How to Validate Tables after Data Migration between SQL Server and Snowflake?


In this use case, we will demonstrate how to compare data from two different database sources: SQL Server and Snowflake. We will achieve this using a reconciliation rule in iceDQ. Let's dive in and create a reconciliation rule for this purpose.

Steps

Here are the steps outlined in the video:

Create Reconciliation Rule

  1. Start by creating a new reconciliation rule. Choose the folder where you want to create the rule and give it an appropriate name. Select a reconciliation template and provide a description and purpose for the rule. In this example, we are comparing customer data between SQL Server and Snowflake to ensure an exact match.
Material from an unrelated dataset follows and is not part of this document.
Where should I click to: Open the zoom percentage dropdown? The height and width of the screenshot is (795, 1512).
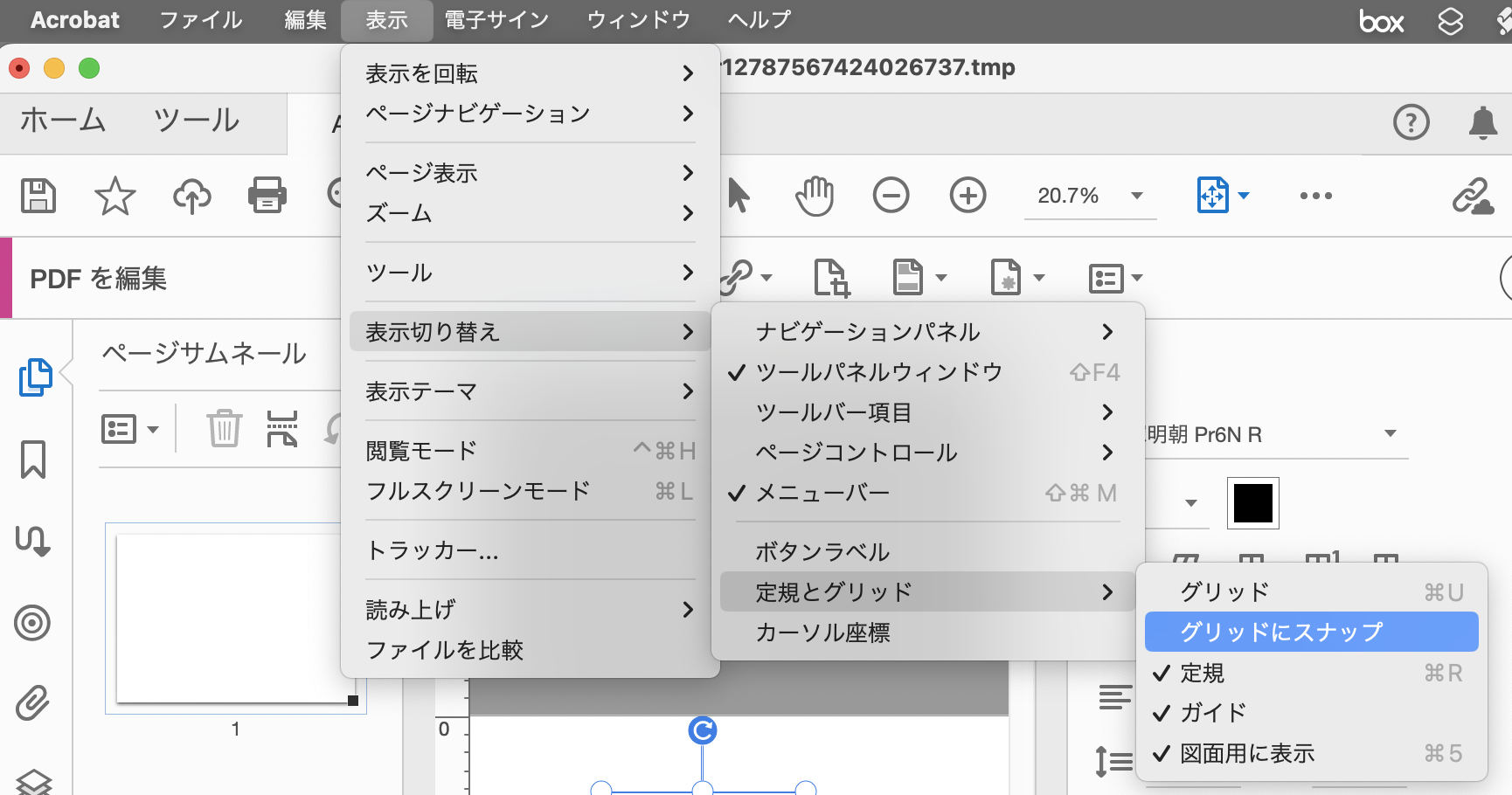pyautogui.click(x=1135, y=196)
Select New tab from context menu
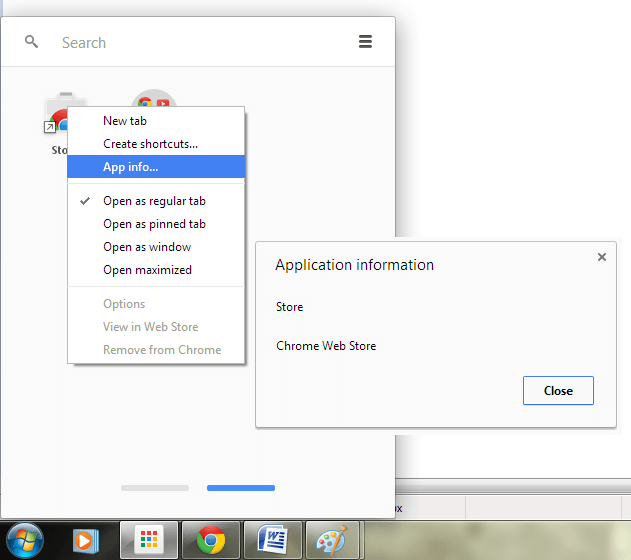Viewport: 631px width, 560px height. click(x=125, y=121)
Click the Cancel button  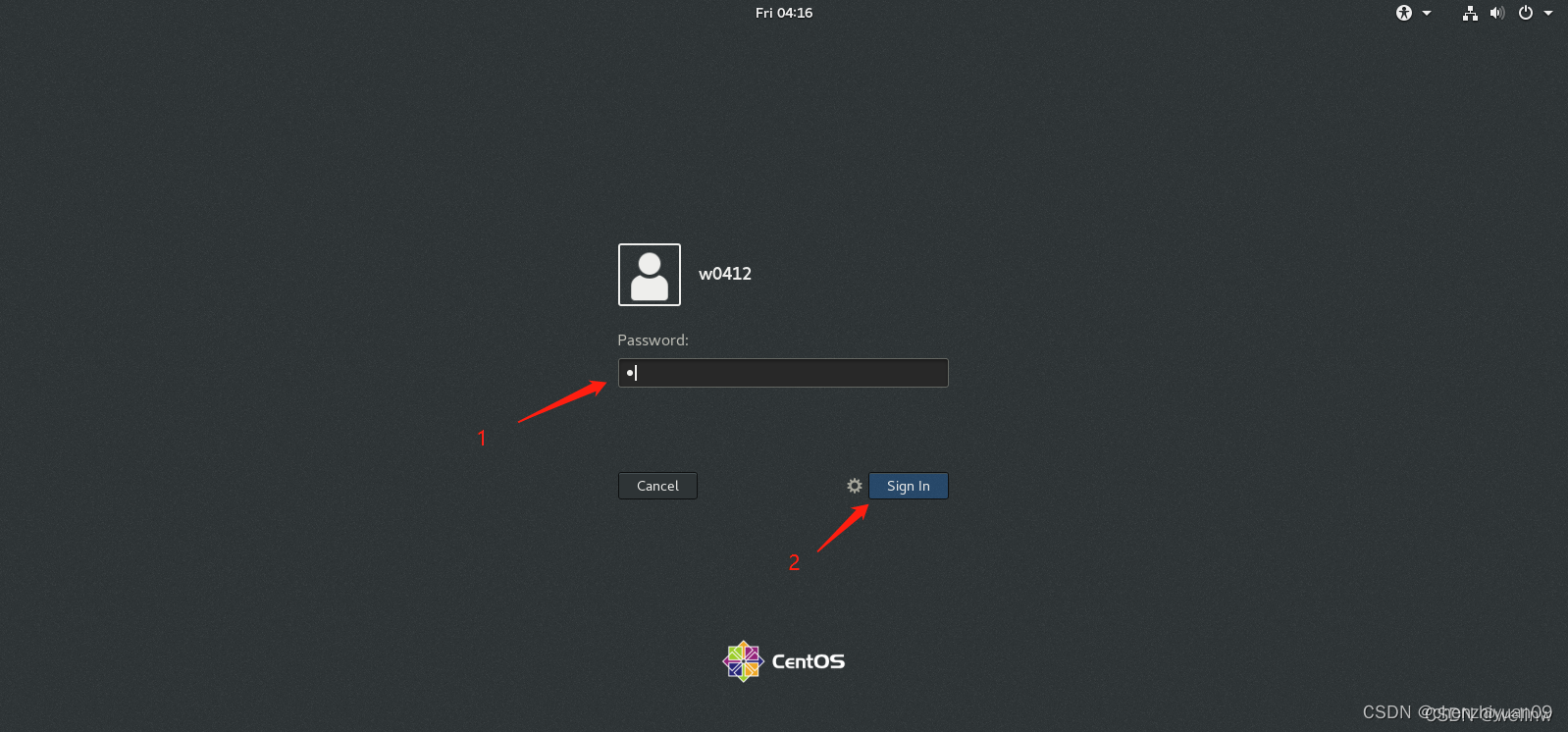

Connect to Source Data Set

  1. Configure a source data connection with the connection type as "Database." Connect to the "Adventure Works" database, select the "DBO" schema, and choose the "dim customer" table. Preview the data to see customer-level information, including first name, last name, gender, birth date, and more.

Connect to Target Data Set

  1. Configure a target data connection with the same connection type as the source. Connect to the "Snowflake DB," select the "Public" schema, and choose the "dim customer" table. Preview the data, noting that it contains similar customer-level information as the source. However, observe a discrepancy in the "date first purchased" column, where the data type differs between the source ("Date") and target ("Varchar"). Modify the query to convert the "date first purchased" column to "YY/MM/DD" format.
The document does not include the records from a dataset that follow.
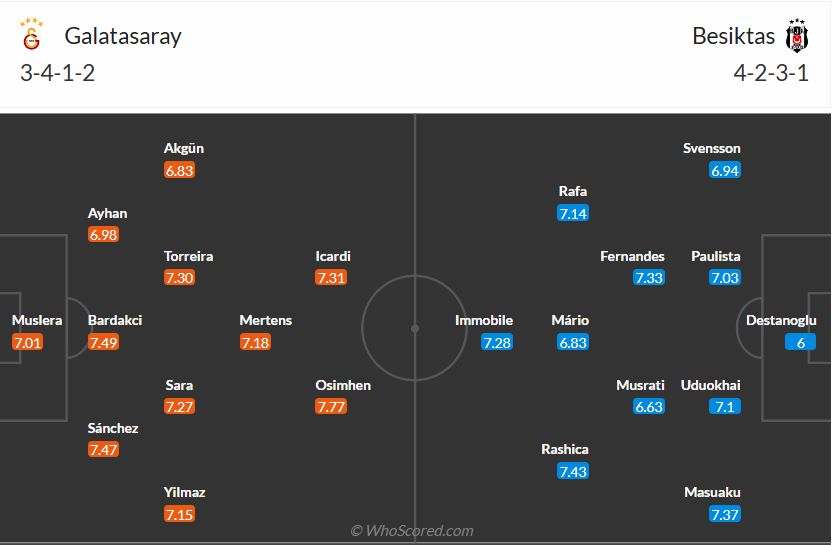Screen dimensions: 832x545
Task: Click Fernandes' 7.33 rating badge
Action: coord(649,278)
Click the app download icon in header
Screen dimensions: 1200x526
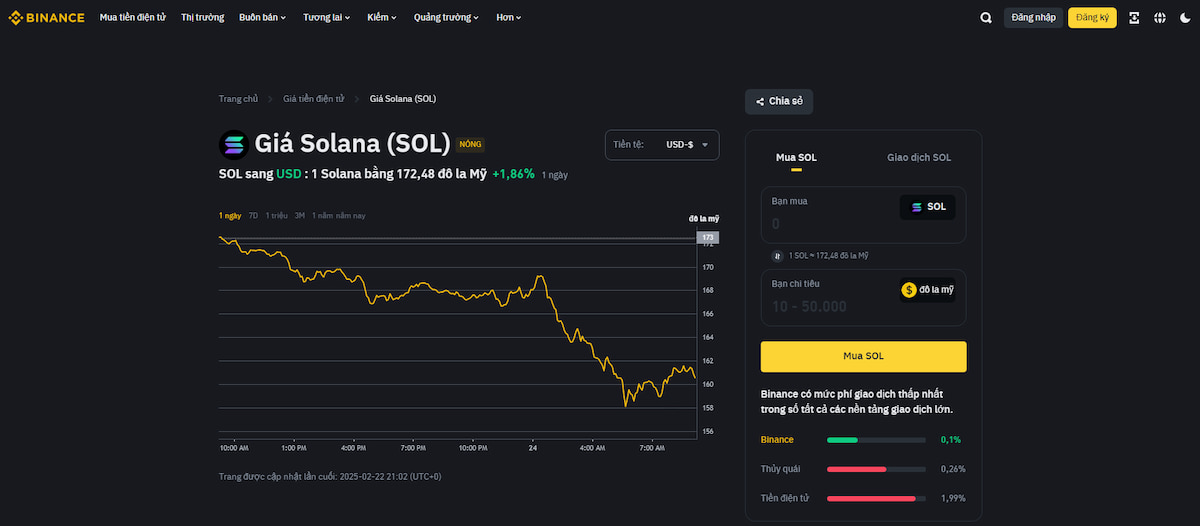coord(1134,17)
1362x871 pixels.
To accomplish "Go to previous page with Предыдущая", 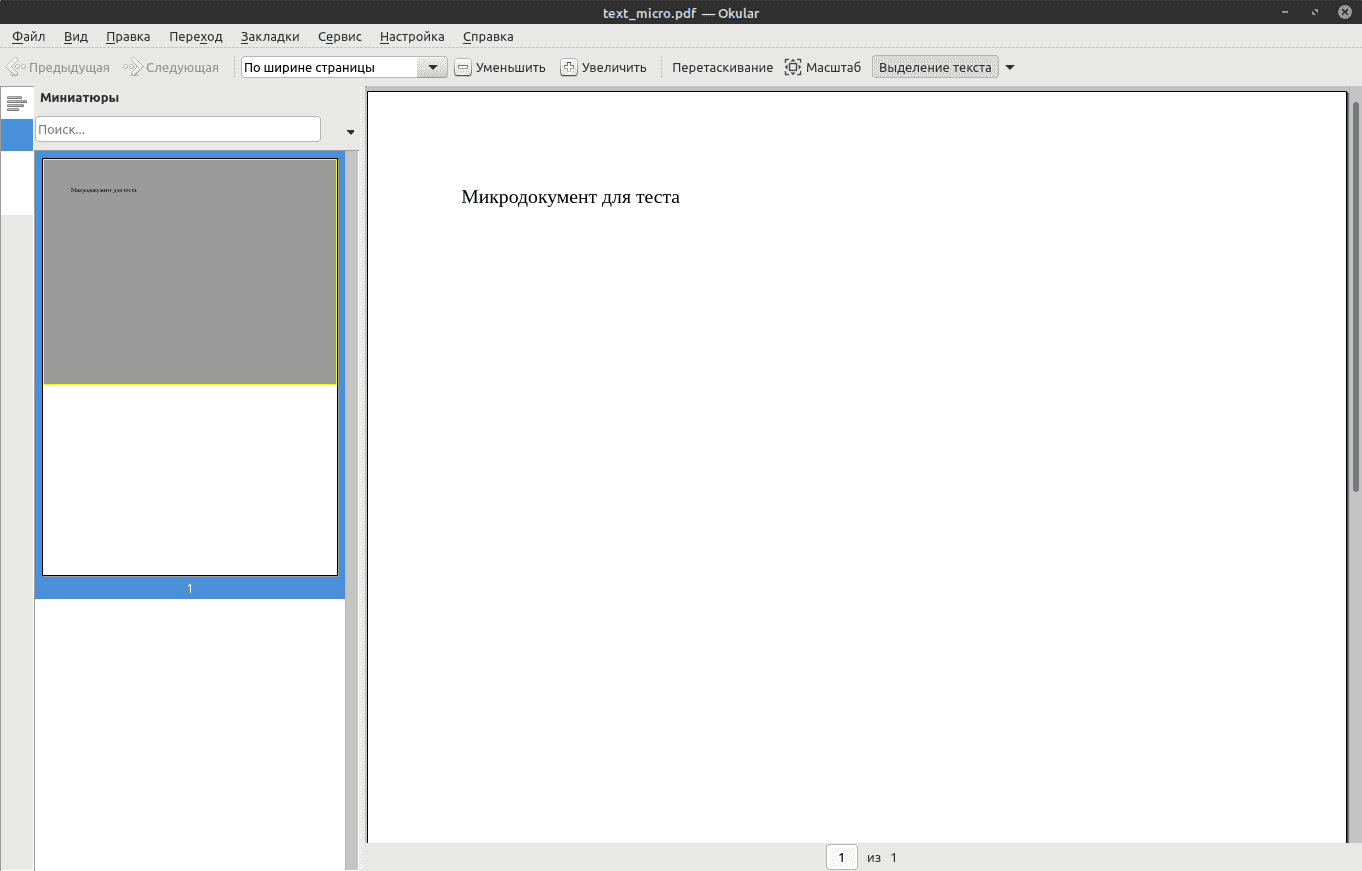I will coord(58,68).
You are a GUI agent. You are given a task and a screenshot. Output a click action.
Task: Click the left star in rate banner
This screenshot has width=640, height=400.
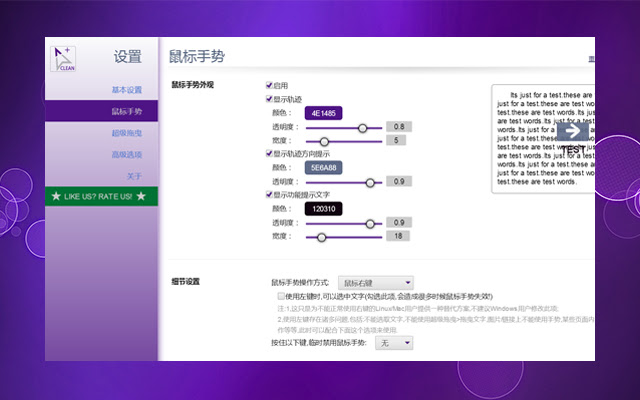55,195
Define Diff Join Condition

  1. Create a Diff Join condition since the source and target column names match. Connect them using the column names. Set the primary key and add all other columns as checks.

Address Data Type Discrepancies

  1. Observe data type discrepancies in the "phone number" and "yearly income" columns between source and target. The "phone number" in the source is "bigint," while in the target, it is "varchar." Similarly, the "yearly income" is "int" in the source and "varchar" in the target. Update the check and use a Groovy function, "toString," to change the data type for the "phone number" and "yearly income" columns.

Publish & Execute

  1. Publish the rule and run it.

Review Results

  1. After execution, review the results. In the example provided, the status shows as "warning," with 20 failures in the table. The source count is 98, the target count is 98, and 20 failures are identified. Investigate further by clicking on the instance ID.

  2. Inspect the mismatches in the gender column, where "F" appears in the source and "M" in the target. Additionally, review failures in the phone number column, indicating discrepancies in some phone numbers.

Video: How to Validate Tables after Data Migration between SQL Server and Snowflake?

Conclusion

By performing this reconciliation using iceDQ, you have successfully validated the data between the source (SQL Server) and target (Snowflake) databases. Identifying and addressing data discrepancies enhances data quality and ensures the accuracy of your data integration processes.